WRITTEN INSTRUCTION: Return each line of the material below exactly, with nothing changed.

(Source data)
# # # #
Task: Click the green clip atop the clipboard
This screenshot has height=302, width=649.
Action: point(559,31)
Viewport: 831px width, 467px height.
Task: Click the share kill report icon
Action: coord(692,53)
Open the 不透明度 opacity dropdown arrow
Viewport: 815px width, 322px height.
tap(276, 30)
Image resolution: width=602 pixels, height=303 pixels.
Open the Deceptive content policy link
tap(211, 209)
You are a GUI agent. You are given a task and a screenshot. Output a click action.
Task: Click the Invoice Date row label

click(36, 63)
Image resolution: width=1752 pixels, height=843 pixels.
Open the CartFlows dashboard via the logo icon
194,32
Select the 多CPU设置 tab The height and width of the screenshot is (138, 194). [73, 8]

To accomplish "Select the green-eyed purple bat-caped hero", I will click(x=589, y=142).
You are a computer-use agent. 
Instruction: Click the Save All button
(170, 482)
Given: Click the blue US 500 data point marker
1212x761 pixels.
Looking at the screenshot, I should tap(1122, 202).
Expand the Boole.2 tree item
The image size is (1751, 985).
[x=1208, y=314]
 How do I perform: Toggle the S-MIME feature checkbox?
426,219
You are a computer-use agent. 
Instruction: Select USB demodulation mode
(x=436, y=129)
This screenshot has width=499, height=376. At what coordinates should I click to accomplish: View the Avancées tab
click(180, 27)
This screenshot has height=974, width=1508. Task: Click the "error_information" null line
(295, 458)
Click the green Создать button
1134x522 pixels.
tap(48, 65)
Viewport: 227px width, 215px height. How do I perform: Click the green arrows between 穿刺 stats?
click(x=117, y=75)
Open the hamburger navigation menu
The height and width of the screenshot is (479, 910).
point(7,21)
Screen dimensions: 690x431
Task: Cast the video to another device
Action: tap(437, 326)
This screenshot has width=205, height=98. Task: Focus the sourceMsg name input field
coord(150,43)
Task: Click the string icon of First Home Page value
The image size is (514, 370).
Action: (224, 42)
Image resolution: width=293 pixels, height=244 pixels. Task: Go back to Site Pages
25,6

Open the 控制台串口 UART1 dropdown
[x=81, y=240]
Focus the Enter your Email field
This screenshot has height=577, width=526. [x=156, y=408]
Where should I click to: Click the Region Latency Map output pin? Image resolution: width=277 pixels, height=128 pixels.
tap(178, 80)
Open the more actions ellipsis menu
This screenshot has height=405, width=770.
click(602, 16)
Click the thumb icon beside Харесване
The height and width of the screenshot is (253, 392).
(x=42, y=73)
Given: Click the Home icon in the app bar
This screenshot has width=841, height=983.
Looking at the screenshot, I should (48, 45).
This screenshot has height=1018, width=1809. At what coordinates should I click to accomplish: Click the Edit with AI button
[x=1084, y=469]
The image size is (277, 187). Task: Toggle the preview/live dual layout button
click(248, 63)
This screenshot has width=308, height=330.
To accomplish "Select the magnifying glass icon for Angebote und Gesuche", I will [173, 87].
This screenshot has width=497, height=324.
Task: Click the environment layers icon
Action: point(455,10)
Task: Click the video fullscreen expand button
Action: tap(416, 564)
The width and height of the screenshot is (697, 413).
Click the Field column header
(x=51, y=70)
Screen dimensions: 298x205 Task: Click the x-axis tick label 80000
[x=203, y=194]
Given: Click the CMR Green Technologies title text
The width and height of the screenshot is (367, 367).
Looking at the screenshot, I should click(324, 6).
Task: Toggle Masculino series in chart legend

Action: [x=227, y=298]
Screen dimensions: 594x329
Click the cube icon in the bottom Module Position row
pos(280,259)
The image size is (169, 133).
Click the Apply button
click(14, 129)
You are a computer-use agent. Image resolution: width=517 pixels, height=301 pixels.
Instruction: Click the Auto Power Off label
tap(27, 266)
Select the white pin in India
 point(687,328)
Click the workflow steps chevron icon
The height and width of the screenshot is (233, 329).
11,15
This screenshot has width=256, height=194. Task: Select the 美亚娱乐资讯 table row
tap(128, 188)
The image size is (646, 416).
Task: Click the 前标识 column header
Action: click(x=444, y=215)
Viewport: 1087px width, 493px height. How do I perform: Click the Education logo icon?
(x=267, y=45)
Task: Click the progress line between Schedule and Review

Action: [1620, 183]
# # # #
SOLUTION TO THIS PROBLEM:
Task: Click the green clip atop the clipboard
This screenshot has height=302, width=649.
Action: point(559,31)
Viewport: 831px width, 467px height.
Task: Click the share kill report icon
Action: coord(692,53)
Open the 不透明度 opacity dropdown arrow
Viewport: 815px width, 322px height.
tap(276, 30)
Image resolution: width=602 pixels, height=303 pixels.
Open the Deceptive content policy link
tap(211, 209)
You are a GUI agent. You are given a task and a screenshot. Output a click action.
Task: Click the Invoice Date row label

click(36, 63)
Image resolution: width=1752 pixels, height=843 pixels.
Open the CartFlows dashboard via the logo icon
194,32
Select the 多CPU设置 tab The height and width of the screenshot is (138, 194). [73, 8]

To accomplish "Select the green-eyed purple bat-caped hero", I will click(x=589, y=142).
You are a computer-use agent. 
Instruction: Click the Save All button
(170, 482)
Given: Click the blue US 500 data point marker
1212x761 pixels.
Looking at the screenshot, I should tap(1122, 202).
Expand the Boole.2 tree item
The image size is (1751, 985).
[x=1208, y=314]
 How do I perform: Toggle the S-MIME feature checkbox?
426,219
You are a computer-use agent. 
Instruction: Select USB demodulation mode
(x=436, y=129)
This screenshot has width=499, height=376. At what coordinates should I click to accomplish: View the Avancées tab
click(180, 27)
This screenshot has height=974, width=1508. Task: Click the "error_information" null line
(295, 458)
Click the green Создать button
1134x522 pixels.
tap(48, 65)
Viewport: 227px width, 215px height. How do I perform: Click the green arrows between 穿刺 stats?
click(x=117, y=75)
Open the hamburger navigation menu
The height and width of the screenshot is (479, 910).
point(7,21)
Screen dimensions: 690x431
Task: Cast the video to another device
Action: tap(437, 326)
This screenshot has width=205, height=98. Task: Focus the sourceMsg name input field
coord(150,43)
Task: Click the string icon of First Home Page value
The image size is (514, 370).
Action: (224, 42)
Image resolution: width=293 pixels, height=244 pixels. Task: Go back to Site Pages
25,6

Open the 控制台串口 UART1 dropdown
[x=81, y=240]
Focus the Enter your Email field
This screenshot has height=577, width=526. [x=156, y=408]
Where should I click to: Click the Region Latency Map output pin? Image resolution: width=277 pixels, height=128 pixels.
tap(178, 80)
Open the more actions ellipsis menu
This screenshot has height=405, width=770.
click(602, 16)
Click the thumb icon beside Харесване
The height and width of the screenshot is (253, 392).
(x=42, y=73)
Given: Click the Home icon in the app bar
This screenshot has width=841, height=983.
Looking at the screenshot, I should (48, 45).
This screenshot has height=1018, width=1809. At what coordinates should I click to accomplish: Click the Edit with AI button
[x=1084, y=469]
The image size is (277, 187). Task: Toggle the preview/live dual layout button
click(248, 63)
This screenshot has width=308, height=330.
To accomplish "Select the magnifying glass icon for Angebote und Gesuche", I will [173, 87].
This screenshot has width=497, height=324.
Task: Click the environment layers icon
Action: point(455,10)
Task: Click the video fullscreen expand button
Action: tap(416, 564)
The width and height of the screenshot is (697, 413).
Click the Field column header
(x=51, y=70)
Screen dimensions: 298x205 Task: Click the x-axis tick label 80000
[x=203, y=194]
Given: Click the CMR Green Technologies title text
The width and height of the screenshot is (367, 367).
Looking at the screenshot, I should click(324, 6).
Task: Toggle Masculino series in chart legend

Action: [x=227, y=298]
Screen dimensions: 594x329
Click the cube icon in the bottom Module Position row
pos(280,259)
The image size is (169, 133).
Click the Apply button
click(14, 129)
You are a computer-use agent. Image resolution: width=517 pixels, height=301 pixels.
Instruction: Click the Auto Power Off label
tap(27, 266)
Select the white pin in India
 point(687,328)
Click the workflow steps chevron icon
The height and width of the screenshot is (233, 329).
11,15
This screenshot has width=256, height=194. Task: Select the 美亚娱乐资讯 table row
tap(128, 188)
The image size is (646, 416).
Task: Click the 前标识 column header
Action: click(x=444, y=215)
Viewport: 1087px width, 493px height. How do I perform: Click the Education logo icon?
(x=267, y=45)
Task: Click the progress line between Schedule and Review

Action: [1620, 183]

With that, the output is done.